Bitcoin alone witnessed a $20,000 daily swing and erased $380 billion in market capitalization in a single day. This liquidation surpassed all previous records by nearly tenfold, surpassing records set during the FTX collapse and the March 2020 crash.
Data across major exchanges confirmed that the sell-off was heavily one-sided. Out of the $19.38 billion in total liquidations, $16.7 billion came from long positions, which is a 6.7-to-1 ratio compared to shorts. Nearly every exchange, from Binance to Bybit, saw over 90% of liquidations hitting longs, with Hyperliquid alone recording $10.3 billion.
The reason behind the crash can be attributed to a mix of extended market corrections following Bitcoin’s all-time high and rising tensions over new US tariffs on China.

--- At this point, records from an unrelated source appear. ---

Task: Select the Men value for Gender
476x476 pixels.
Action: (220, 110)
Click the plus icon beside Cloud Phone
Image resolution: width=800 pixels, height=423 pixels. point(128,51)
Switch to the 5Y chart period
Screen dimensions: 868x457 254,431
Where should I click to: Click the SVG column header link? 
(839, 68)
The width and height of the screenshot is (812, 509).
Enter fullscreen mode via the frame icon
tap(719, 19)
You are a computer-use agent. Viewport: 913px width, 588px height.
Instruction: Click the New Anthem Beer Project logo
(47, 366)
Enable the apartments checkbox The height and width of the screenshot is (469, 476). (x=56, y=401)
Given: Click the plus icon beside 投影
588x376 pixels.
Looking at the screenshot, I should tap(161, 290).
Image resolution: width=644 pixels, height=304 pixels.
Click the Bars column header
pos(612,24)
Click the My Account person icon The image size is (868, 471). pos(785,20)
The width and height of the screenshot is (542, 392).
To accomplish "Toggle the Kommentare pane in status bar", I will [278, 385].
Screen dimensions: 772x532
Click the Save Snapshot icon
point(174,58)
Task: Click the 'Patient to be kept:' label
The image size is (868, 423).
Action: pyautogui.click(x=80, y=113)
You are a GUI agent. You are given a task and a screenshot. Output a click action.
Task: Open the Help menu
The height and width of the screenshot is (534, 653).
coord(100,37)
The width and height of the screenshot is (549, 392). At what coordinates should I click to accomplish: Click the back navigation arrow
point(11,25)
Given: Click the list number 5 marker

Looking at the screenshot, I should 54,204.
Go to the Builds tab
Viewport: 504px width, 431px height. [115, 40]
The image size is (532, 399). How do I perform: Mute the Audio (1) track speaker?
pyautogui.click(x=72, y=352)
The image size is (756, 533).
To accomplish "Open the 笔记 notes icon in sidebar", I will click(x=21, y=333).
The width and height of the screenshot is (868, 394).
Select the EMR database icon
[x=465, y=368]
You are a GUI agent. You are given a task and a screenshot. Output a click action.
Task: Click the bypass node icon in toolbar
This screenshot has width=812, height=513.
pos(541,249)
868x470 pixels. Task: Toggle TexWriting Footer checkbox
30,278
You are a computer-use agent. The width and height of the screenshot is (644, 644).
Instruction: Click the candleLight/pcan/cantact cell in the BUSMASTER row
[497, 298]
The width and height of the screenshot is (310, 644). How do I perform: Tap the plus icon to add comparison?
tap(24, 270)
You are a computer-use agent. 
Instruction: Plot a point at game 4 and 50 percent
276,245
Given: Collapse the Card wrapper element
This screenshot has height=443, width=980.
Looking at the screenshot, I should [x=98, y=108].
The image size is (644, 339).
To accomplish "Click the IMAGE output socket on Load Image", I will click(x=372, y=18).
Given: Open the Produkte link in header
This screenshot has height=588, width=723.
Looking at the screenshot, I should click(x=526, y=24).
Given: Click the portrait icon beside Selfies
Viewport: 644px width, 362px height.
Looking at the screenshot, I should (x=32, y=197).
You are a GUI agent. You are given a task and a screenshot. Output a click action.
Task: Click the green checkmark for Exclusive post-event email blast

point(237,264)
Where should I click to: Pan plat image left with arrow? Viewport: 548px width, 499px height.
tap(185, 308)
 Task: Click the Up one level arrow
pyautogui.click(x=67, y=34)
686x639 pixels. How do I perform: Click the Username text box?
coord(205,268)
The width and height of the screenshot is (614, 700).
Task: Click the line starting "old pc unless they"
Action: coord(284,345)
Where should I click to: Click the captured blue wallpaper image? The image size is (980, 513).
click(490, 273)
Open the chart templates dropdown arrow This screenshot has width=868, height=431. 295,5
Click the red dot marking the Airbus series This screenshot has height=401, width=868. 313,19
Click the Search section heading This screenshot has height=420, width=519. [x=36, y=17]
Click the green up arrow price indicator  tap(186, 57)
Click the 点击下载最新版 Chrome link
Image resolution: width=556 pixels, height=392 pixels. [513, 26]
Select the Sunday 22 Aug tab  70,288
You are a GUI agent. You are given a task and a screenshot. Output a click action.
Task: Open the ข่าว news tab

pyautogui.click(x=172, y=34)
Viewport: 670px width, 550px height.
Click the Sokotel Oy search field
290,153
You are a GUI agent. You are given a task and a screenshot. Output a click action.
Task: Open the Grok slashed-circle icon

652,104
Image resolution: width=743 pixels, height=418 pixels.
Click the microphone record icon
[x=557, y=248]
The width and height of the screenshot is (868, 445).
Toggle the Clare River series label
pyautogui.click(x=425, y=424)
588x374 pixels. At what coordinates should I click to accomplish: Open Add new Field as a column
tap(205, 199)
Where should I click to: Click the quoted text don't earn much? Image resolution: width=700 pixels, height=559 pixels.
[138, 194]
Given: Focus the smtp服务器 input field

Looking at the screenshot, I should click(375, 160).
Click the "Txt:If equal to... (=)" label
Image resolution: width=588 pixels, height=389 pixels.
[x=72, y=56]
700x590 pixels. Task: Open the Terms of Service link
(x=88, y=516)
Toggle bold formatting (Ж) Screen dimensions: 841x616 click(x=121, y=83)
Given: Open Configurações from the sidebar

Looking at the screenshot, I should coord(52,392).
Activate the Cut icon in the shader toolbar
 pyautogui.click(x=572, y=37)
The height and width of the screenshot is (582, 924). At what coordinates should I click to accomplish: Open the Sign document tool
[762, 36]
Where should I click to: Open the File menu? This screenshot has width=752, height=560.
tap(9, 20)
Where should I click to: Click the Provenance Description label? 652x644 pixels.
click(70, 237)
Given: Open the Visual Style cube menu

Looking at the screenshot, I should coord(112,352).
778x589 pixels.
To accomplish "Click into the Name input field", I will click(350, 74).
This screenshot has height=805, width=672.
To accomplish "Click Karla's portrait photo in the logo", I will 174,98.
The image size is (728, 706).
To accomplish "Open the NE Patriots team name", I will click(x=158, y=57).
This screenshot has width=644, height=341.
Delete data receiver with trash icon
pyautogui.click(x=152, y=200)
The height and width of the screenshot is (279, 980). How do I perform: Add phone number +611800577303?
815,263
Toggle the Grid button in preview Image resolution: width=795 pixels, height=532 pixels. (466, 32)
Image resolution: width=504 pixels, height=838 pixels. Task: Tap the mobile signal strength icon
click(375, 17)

According to The Kobeissi Letter, the selloff unfolded through a series of perfectly timed events that tied geopolitical shocks to fragile market sentiment.
Trump’s tariff post dropped late on a Friday after US markets had closed, but the crypto market was wide open. As such, crypto prices fell into a vacuum as volume spiked, creating the perfect setup for one of the fastest collapses in crypto history. By 5:20 PM, total liquidations had reached $19.5 billion, and the whale closed positions for a $192 million profit.
At the time of writing, Bitcoin has recovered a bit from its plunge and is now trading at $111,790.